The PJ Tatler

Senate Immigration Bill Doesn't Have the Votes: Menendez

New Jersey Senator Robert Menendez raised a few eyebrows today. On a broadcast of a Spanish language radio talk show, Menendez aknowledged that there were not 60 votes in the Senate to pass the immigration reform bill. Anything less than 60 would mean that opponents could prevent the bill from coming to the floor for a vote.

Menendez doesn’t sound very confident, But should he be?

We don’t currently have 60 votes identified in the Senate,” Menendez said on “Al Punto” with Jorge Ramos, according to an English-translated transcript provided by Univision. “We need to add more votes on the floor.”

Menendez added, “That means that the community in your state, in every state, should be contacting your state’s two U.S. senators saying that they want comprehensive immigration reform, that they are going to judge their political future based on this vote.”

Democrats hold 55 votes in the Senate, and there are four members of the Gang of Eight who are Republicans. But not all Democratic votes are assured – particularly those of senators who hail from more conservative states.

And while the bill’s proponents picked up one more Republican vote in the committee this week – from Utah Sen. Orrin Hatch – he said his vote is not guaranteed on the Senate floor unless lawmakers adopt his four amendments concerning tax and benefit provisions.

Still, Menendez said he was optimistic that he and the bill’s backers could find more “yes” votes during what is expected to be a long debate on the Senate floor over the immigration bill. The legislation passed the Senate Judiciary Committee on a 13-5 vote earlier this week.

“We are expecting that and working for that,” Menendez said. Other Gang of Eight members have said they are hoping for upwards of 70 votes ultimately in favor of the bill.

Republicans have said that the Senate bill is DOA in the House anyway, but they will have their own “Gang of Eight” version of immigration reform to deal with. The differences in the two bills may doom any idea of reform. House Republicans appear united on preventing any kind of “path to citizenship” from becoming law while some Senators have indicated that they would reject any House bill that doesn’t include it.

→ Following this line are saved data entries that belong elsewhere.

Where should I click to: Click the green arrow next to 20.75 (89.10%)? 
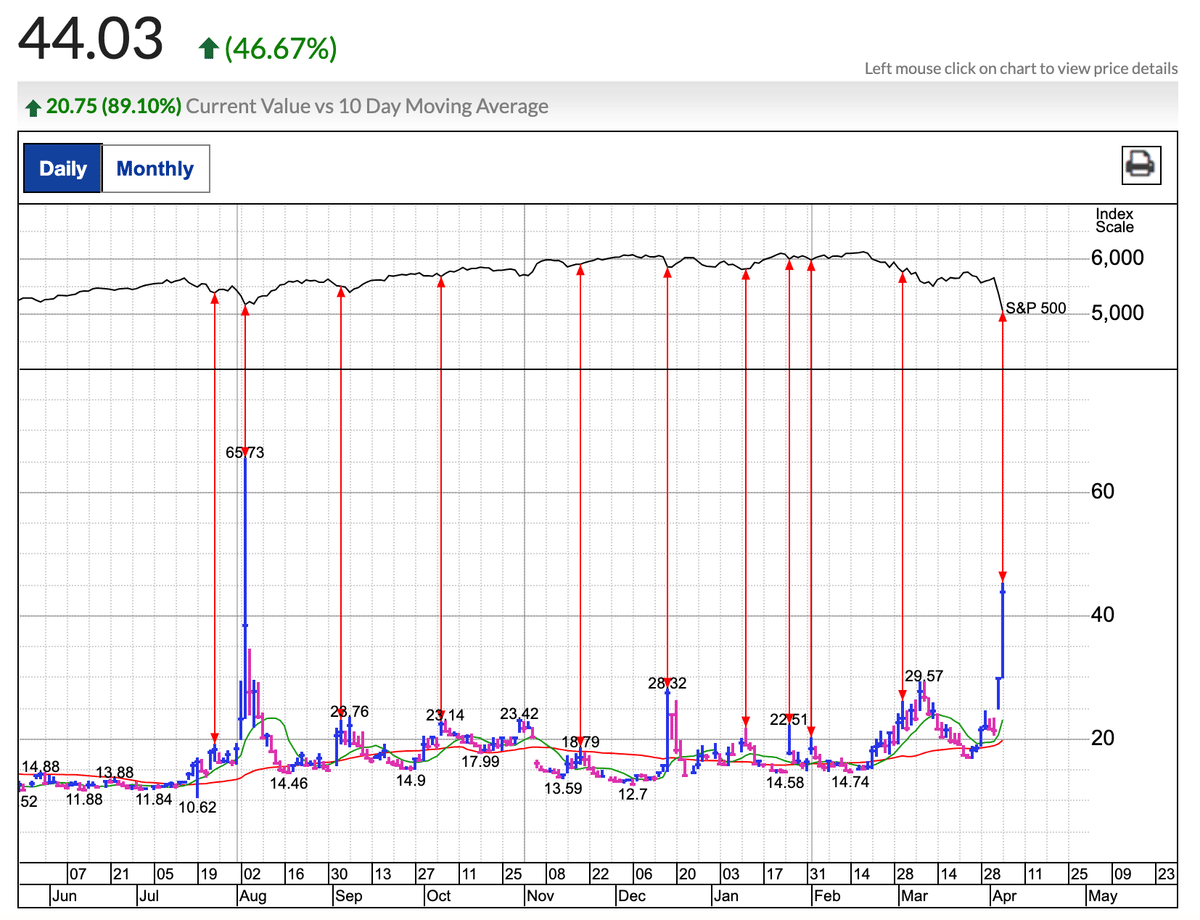(x=32, y=107)
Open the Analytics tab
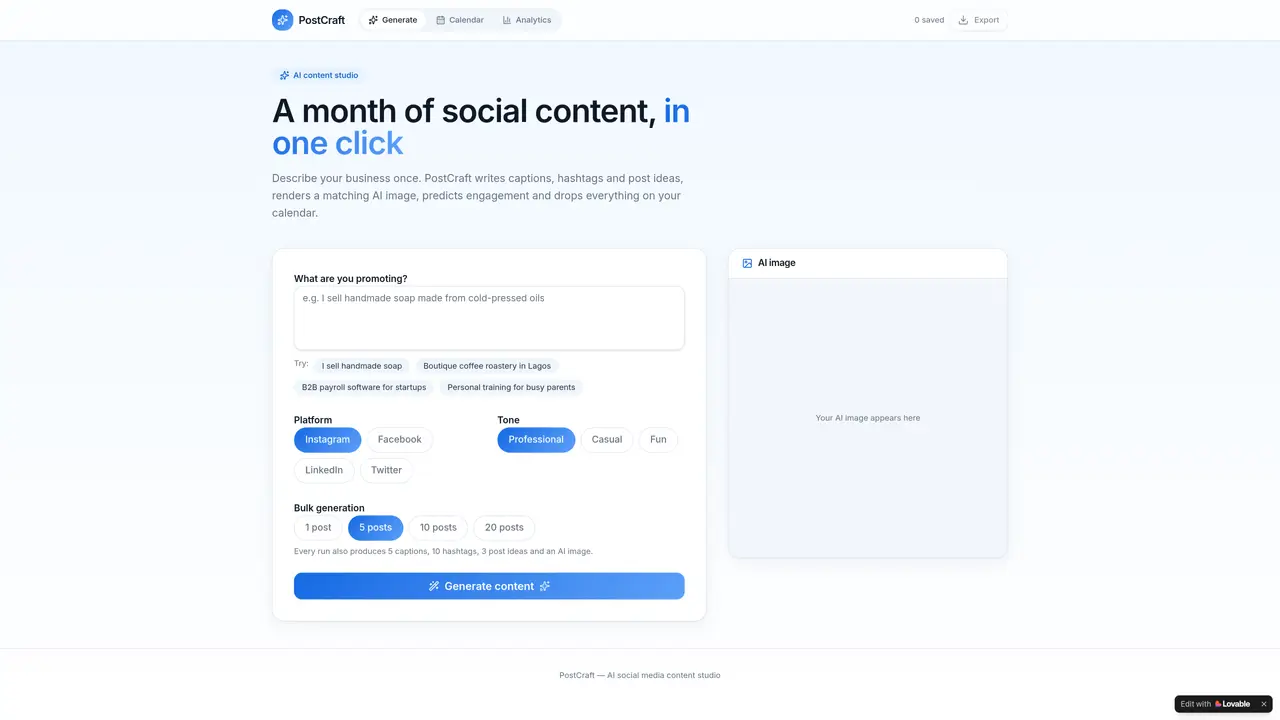1280x720 pixels. click(527, 20)
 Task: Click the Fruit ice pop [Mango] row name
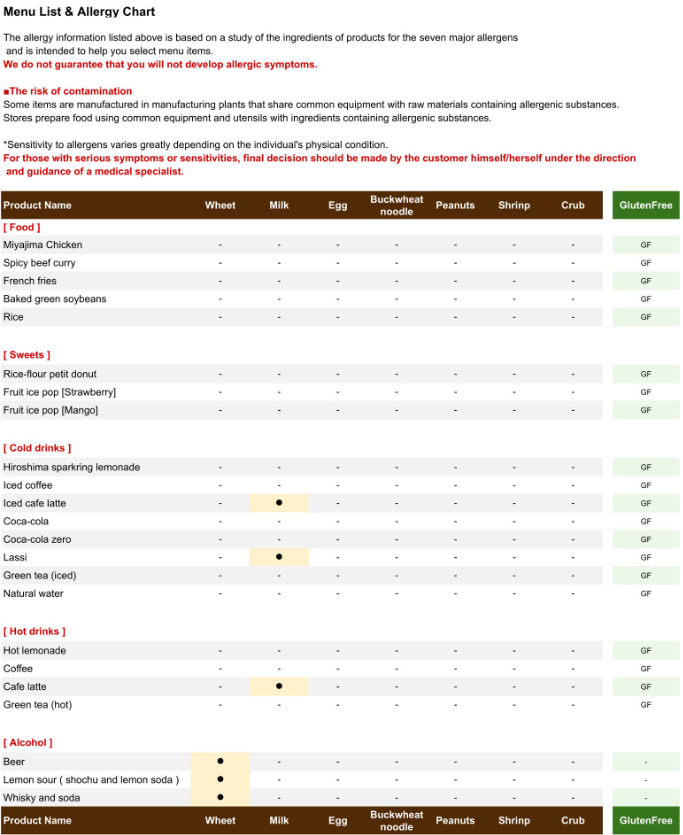(x=51, y=410)
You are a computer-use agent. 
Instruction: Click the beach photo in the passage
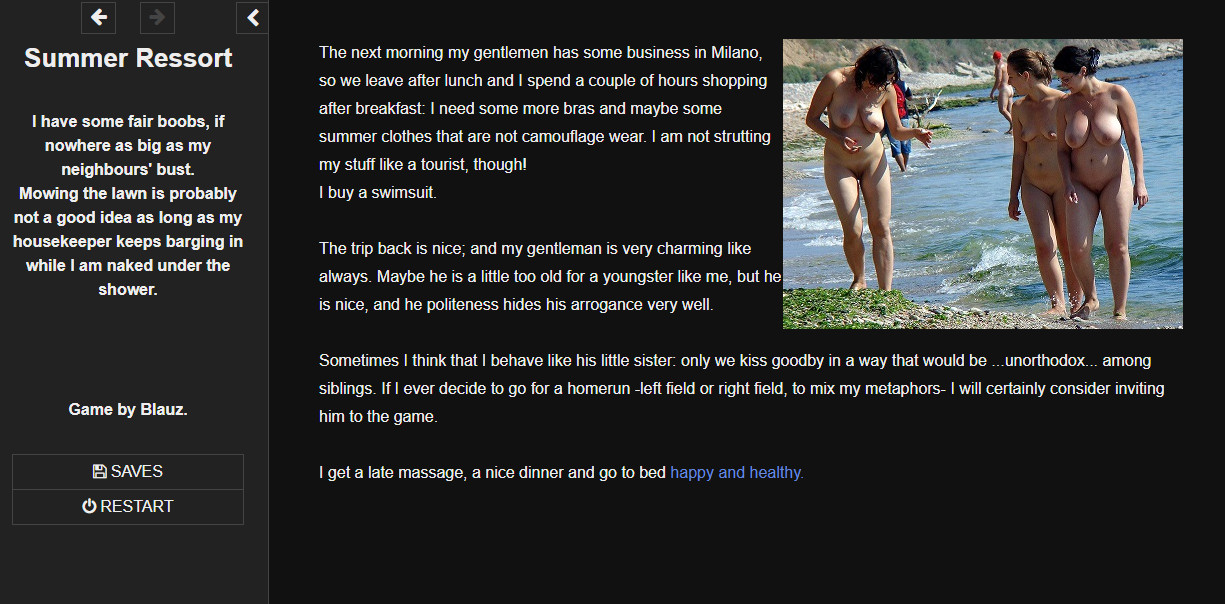982,184
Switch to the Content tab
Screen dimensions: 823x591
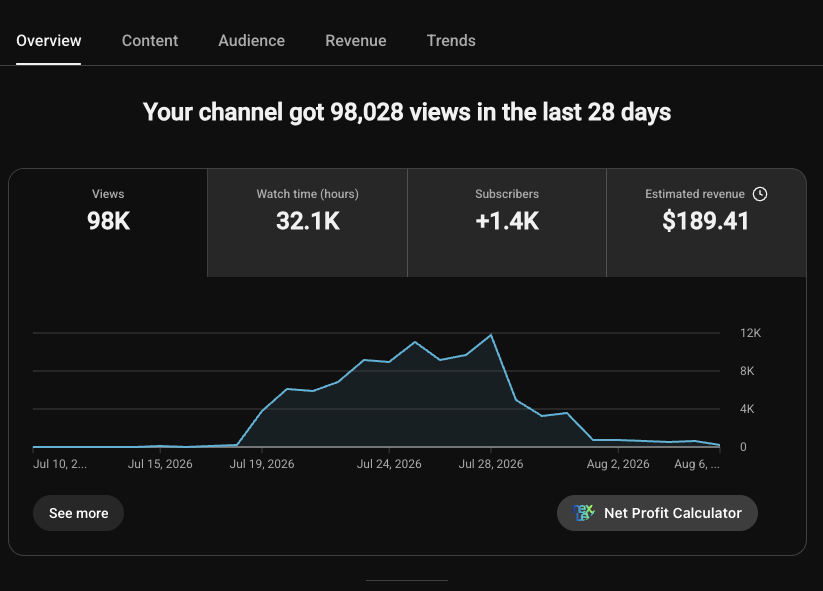click(150, 41)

But it’s early yet. Give the leadership a chance to work on a few members and before you know it, 70 Senators will be voting for an immigration reform bill. And don’t be surprised if the GOP House passes some kind of reform that includes a path to citizenship — except it won’t be called that. It will be called something dorky like a “Gateway to the American Dream” or some such nonsense. The bottom line is that law breaking will be rewarded and those legal immigrants who have played by the rules will be shafted.